Whenever a line of the records below contains the word "title", copy that line.

### Data extracts
━━━━━━━━

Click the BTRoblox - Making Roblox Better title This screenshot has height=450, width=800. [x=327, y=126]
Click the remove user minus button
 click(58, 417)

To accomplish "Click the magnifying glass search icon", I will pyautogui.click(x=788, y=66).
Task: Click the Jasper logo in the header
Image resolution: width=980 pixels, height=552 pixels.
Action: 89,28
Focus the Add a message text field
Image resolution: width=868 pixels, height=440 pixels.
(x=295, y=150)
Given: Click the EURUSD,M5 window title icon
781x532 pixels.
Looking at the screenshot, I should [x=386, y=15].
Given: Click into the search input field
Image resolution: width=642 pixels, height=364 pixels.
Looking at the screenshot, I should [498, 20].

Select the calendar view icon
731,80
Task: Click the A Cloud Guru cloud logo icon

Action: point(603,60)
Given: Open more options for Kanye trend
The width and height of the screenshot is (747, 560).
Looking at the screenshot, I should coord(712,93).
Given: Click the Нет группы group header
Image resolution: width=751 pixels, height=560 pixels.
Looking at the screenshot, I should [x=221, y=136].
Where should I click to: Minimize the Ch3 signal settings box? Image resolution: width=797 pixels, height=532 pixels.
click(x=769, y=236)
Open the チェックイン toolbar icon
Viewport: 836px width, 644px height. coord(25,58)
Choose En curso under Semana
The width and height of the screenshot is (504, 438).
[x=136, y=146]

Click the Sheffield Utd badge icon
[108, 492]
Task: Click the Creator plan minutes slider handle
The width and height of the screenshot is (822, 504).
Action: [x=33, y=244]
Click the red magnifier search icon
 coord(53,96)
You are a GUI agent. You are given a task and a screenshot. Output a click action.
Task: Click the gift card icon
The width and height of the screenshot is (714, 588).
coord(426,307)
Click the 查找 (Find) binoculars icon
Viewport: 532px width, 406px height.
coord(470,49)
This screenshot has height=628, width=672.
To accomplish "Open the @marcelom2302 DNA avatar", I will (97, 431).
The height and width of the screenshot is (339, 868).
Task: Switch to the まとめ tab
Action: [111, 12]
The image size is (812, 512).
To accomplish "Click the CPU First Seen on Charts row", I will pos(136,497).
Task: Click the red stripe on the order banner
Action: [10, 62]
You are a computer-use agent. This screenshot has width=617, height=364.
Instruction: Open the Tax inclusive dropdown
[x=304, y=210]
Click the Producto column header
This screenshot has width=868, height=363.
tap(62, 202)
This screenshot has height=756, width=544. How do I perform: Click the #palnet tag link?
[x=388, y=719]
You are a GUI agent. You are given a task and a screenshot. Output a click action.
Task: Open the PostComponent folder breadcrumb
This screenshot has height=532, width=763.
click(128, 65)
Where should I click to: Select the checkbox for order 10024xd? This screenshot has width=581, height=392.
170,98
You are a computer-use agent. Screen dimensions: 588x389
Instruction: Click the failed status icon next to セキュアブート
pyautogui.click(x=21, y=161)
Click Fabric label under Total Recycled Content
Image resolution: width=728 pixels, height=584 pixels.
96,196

━━━━━━━━

### Solution for this exercise
Click the BTRoblox - Making Roblox Better title This screenshot has height=450, width=800. [x=327, y=126]
Given: Click the EURUSD,M5 window title icon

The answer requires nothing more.